Recently I wrote about experiencing setbacks with Nigel’s development and how it gets me down. It seems like I’ll never get a break. But what I didn’t remember is that usually when setbacks occur, soon afterward something happens that’s positive, a step in the right direction. And that’s exactly what happened today.
The school subject that Nigel has the most trouble with is math. Yes, math. Is that “anti-autistic?” I seem to read so much about how math appeals to autistic people because of the formulas, the predictability of working with numbers, and I don’t know why else because I’ve never liked math, so trying to come up with reasons to like it is a stretch for me. But I’ve always done okay with it, learned the basics, use them regularly, and identify the importance of mathematical knowledge as I’m trying to teach Nigel. But he has so much trouble with it (and no interest – must be genetic), that even when we go over the same problems and I walk him through so many and do them with him, he still doesn’t get it. After working on multiplying fractions for close to two weeks with no hope of him retaining any of it, I wasn’t sure what to do.

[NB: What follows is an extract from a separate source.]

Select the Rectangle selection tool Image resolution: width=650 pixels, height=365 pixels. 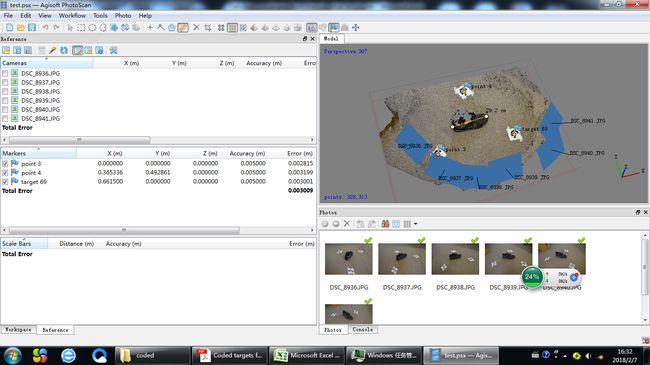pyautogui.click(x=81, y=28)
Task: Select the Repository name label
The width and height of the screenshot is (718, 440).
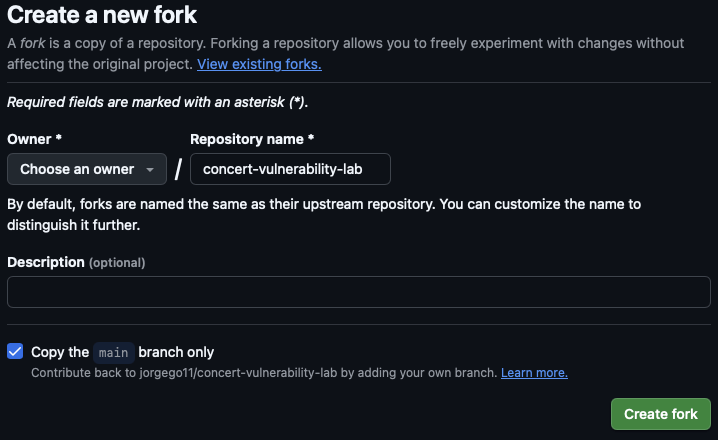Action: [246, 139]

Then I remembered: break it down into written steps. That’s the only way I’ve been able to get him to pick up his room. That’s how some of his classroom teachers got him to work on activities and follow directions. And that’s how he was able to just get through the day when he was younger: having a schedule broken down into steps. I decided to break down the steps of what he was having the most trouble with – changing improper fractions into mixed numbers. Here is what I wrote for him:
Steps to convert improper fractions to mixed numbers:
1) Divide the numerator (# on top) by the denominator (# on bottom)
2) Write down the whole #
3) Multiply the whole # by the denominator
4) Subtract that # from the numerator
5) Answer is the new numerator for mixed #, placed over same denominator
He did the next problem completely unassisted in less than two minutes. I have to remember to break things down into written steps more often. Why do I forget? It should be common sense to me by now! Maybe I’ll remember better now, since I’ve written about it here. I think that’s something that works for both of us.